I love the ability to define a parseAction with pyarsing, but I've run into a roadblock for a particular use case. Take the input string and the following simple grammar:
from pyparsing import *
line = "[[one [two [three] two [three [four]]] one] zero]"
token = Word(alphas)
# Define the simple recursive grammar
grammar = Forward()
nestedBrackets = nestedExpr('[', ']', content=grammar)
grammar << (token | nestedBrackets)
P = grammar.parseString(line)
print P
I'd like the results to be:
[('one',1), [('two',2), [('three',3)], ('two',2), [('three',3), [('four',4)]]] one], ('zero',0)]
i.e parse each token and return a tuple with the token and the depth. I know that this can be done post-parse, but I want to know if it is possible to do with a parseAction.
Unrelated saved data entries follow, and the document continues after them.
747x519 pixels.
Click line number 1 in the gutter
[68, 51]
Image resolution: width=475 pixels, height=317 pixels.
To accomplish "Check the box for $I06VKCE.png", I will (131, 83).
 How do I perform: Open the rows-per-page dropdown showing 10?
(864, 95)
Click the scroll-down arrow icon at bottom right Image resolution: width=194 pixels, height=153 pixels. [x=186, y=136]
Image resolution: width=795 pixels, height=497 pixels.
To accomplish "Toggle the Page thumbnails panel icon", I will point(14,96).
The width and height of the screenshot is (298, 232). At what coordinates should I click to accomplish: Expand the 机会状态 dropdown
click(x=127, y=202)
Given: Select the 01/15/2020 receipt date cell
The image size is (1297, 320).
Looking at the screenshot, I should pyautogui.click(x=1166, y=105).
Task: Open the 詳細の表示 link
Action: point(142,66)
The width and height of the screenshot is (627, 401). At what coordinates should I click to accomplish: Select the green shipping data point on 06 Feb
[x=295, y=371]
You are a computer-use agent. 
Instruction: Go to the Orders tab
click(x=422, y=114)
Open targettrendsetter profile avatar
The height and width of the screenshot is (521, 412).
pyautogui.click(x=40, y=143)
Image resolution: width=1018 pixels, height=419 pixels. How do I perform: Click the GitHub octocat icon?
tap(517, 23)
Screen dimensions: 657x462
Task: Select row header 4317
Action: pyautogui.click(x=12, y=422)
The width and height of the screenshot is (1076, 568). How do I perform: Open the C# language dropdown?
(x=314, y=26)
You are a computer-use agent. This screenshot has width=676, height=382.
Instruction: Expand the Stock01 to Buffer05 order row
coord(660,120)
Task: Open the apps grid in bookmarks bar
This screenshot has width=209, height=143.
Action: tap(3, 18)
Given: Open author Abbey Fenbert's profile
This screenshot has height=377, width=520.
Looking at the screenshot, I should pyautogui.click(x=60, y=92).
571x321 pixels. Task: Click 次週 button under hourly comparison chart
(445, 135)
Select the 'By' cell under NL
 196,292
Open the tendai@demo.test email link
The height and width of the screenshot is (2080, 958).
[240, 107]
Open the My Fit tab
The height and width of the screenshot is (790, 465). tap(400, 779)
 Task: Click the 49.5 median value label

Here way my incorrect attempt with a global variable:
# Try to count the depth
counter = 0
def action_token(x):
global counter
counter += 1
return (x[0],counter)
token.setParseAction(action_token)
def action_nest(x):
global counter
counter -= 1
return x[0]
nestedBrackets.setParseAction(action_nest)
Giving:
[('one', 1), ('two', 2), ('three', 3), ('two', 3), ('three', 4), ('four', 5), ('one', 3), ('zero', 3)]
Do this (leaving the rest as you have it):
def openB(s, l, t):
global count
count += 1
def closeB(s, l, t):
global count
count -= 1
opener = Literal("[").setParseAction(openB)
closer = Literal("]").setParseAction(closeB)
nestedBrackets = nestedExpr(opener, closer, content=grammar)
The issue is that the nesting depends not on the number of nested groups matched, but on the number of open brackets matched versus the number of closed brackets matched. Therefore, you need to adjust the count when you parse the open/close brackets, not when you parse the group. So you need to set the parseAction on the group delimiters, not the group itself.
Also, your example has the nesting off by one level (at least by my eyes). The 'zero" should really be one, since it is inside one level of brackets, and likewise everything else should be shifted up by one. If you really want that outermost "zero" to have level zero and so on, you need to initialize count to -1.